Meg nodded, her own throat closing up a little. “I want that, too.”

“That totally sucks about your mom,” Emily continued—wiping her face with the back of her hand, businesslike. Meg hadn’t seen her cry in years. “And I feel like crap that you thought I would give you a hard time about it or think less of you or something, because it must have been really miserable to have to handle it by yourself. God, Meg, I am so, so sorry.”

“I wasn’t totally by myself,” Meg promised, thinking of Lillian in her baseball cap and Maja’s lemon bars—thinking of Colby, even if he wasn’t around anymore. “But I missed you.”

“I’m here now, if you want to talk about it,” Emily said, wrapping her fingers around her coffee cup. “I mean, I get if you still don’t feel comfortable, or—” She broke off, waving her hand vaguely. “But I’m here.”

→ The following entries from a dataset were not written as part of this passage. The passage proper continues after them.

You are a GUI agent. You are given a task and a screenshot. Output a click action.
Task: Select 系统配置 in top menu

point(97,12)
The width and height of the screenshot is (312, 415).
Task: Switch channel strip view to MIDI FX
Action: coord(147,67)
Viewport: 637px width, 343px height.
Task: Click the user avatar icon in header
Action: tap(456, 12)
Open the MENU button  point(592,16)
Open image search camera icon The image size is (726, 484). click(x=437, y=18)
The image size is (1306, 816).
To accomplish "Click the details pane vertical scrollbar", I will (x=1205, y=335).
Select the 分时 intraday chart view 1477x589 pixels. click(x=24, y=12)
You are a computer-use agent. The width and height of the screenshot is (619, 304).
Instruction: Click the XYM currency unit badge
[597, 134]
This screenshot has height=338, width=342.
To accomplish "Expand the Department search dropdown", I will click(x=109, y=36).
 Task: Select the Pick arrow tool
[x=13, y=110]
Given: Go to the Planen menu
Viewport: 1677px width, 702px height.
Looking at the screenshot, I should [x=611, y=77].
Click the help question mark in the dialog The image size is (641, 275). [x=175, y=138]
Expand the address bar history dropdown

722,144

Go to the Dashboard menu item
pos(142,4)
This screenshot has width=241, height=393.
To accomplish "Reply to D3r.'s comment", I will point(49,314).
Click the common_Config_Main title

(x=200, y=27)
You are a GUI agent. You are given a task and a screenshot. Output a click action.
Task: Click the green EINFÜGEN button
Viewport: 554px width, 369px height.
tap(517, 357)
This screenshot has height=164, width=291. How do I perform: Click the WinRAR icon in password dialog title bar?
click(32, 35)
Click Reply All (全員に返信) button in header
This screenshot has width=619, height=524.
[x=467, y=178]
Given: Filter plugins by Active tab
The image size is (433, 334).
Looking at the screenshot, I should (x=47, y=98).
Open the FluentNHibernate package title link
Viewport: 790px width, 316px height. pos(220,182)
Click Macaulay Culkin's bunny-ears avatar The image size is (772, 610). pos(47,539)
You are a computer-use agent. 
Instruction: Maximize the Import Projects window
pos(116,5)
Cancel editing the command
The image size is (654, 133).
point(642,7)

Meg smiled at her across the table with relief and exhaustion and gratitude. “I’m here, too,” she said.

“Why did you break up with me?” Meg asked, standing unannounced on Mason’s front porch later that afternoon.

Mason blanched. He was barefoot in a pair of khaki shorts, a can of LaCroix in one hand and his glossy dark hair sticking up all over his head. “Meg—”

“Like, was it honestly just that you wanted to date Em instead?” she asked. “You can say if it was. I’m not here to give you a hard time about it. I’m just curious.”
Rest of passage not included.